My question is "why?:"

aa[0]
array([[405, 162, 414, 0,
        array([list([1, 9, 2]), 18, (405, 18, 207), 64, 'Universal'],
      dtype=object),
        0, 0, 0]], dtype=object)

aaa
array([[405, 162, 414, 0,
        array([list([1, 9, 2]), 18, (405, 18, 207), 64, 'Universal'],
      dtype=object),
        0, 0, 0]], dtype=object)

np.array_equal(aaa,aa[0])
False

Those arrays are completly identical.

My minimal example doesn't reproduce this:

be=np.array([1],dtype=object)

be
array([1], dtype=object)

ce=np.array([1],dtype=object)

ce
array([1], dtype=object)

np.array_equal(be,ce)
True

Nor does this one:

ce=np.array([np.array([1]),'5'],dtype=object)

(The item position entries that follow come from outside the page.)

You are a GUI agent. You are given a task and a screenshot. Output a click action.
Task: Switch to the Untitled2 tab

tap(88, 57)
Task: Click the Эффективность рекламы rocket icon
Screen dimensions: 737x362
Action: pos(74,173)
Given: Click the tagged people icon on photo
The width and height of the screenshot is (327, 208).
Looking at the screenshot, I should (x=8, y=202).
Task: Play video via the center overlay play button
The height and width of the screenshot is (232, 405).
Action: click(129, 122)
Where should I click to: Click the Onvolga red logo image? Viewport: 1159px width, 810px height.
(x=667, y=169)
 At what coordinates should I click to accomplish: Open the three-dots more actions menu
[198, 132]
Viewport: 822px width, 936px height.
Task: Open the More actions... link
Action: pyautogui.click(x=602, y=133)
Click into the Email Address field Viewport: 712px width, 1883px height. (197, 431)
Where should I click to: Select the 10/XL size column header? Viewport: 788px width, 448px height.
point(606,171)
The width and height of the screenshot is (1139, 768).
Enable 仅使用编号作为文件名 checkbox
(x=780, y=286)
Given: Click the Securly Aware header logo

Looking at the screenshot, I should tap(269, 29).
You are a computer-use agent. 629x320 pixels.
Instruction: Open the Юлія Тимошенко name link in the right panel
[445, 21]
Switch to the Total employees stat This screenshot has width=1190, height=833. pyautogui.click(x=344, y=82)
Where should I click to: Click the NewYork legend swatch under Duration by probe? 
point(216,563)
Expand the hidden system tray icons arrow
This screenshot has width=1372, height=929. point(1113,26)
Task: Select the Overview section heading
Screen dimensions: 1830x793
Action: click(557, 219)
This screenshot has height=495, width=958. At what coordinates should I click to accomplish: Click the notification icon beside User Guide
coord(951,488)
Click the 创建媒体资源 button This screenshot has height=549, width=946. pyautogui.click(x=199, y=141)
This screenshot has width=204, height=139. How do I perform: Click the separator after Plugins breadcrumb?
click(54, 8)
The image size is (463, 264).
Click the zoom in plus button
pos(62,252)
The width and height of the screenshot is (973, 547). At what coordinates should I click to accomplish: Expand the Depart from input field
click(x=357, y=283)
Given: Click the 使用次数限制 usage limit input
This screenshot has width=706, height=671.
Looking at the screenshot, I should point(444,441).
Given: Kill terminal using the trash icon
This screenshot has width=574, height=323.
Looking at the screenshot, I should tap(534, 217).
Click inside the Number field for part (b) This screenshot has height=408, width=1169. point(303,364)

be=np.array([np.array([1]),'5'],dtype=object)

np.array_equal(be,ce)
True

However, to reproduce my problem try this:

be=np.array([[405, 162, 414, 0, np.array([list([1, 9, 2]), 18, (405, 18, 207), 64, 'Universal'],dtype=object),0, 0, 0]], dtype=object)

ce=np.array([[405, 162, 414, 0, np.array([list([1, 9, 2]), 18, (405, 18, 207), 64, 'Universal'],dtype=object),0, 0, 0]], dtype=object)

np.array_equal(be,ce)
False

np.array_equal(be[0],ce[0])
False

And I have no idea why those are not equal. And to add the bonus question, how do I compare them?

I need an efficient way to check if aaa is in the stack aa.

I'm not using aaa in aa because of DeprecationWarning: elementwise == comparison failed; this will raise an error in the future. and because it still returns False if anyone is wondering.

What else have I tried?:

np.equal(be,ce)
*** ValueError: The truth value of an array with more than one element is ambiguous. Use a.any() or a.all()

np.all(be,ce)
*** TypeError: only integer scalar arrays can be converted to a scalar index

all(be,ce)
*** TypeError: all() takes exactly one argument (2 given)

all(be==ce)
*** TypeError: 'bool' object is not iterable

np.where(be==ce)
(array([], dtype=int64),)

And these, which I can't get to run in the console, all evaluate to False, some giving the deprecation warning:

import numpy as np

ce=np.array([[405, 162, 414, 0, np.array([list([1, 9, 2]), 18, (405, 18, 207), 64, 'Universal'],dtype=object),0, 0, 0]], dtype=object)

be=np.array([[405, 162, 414, 0, np.array([list([1, 9, 2]), 18, (405, 18, 207), 64, 'Universal'],dtype=object),0, 0, 0]], dtype=object)

print(np.any([bee in ce for bee in be]))

print(np.any([bee==cee for bee in be for cee in ce]))

print(np.all([bee in ce for bee in be]))

print(np.all([bee==cee for bee in be for cee in ce]))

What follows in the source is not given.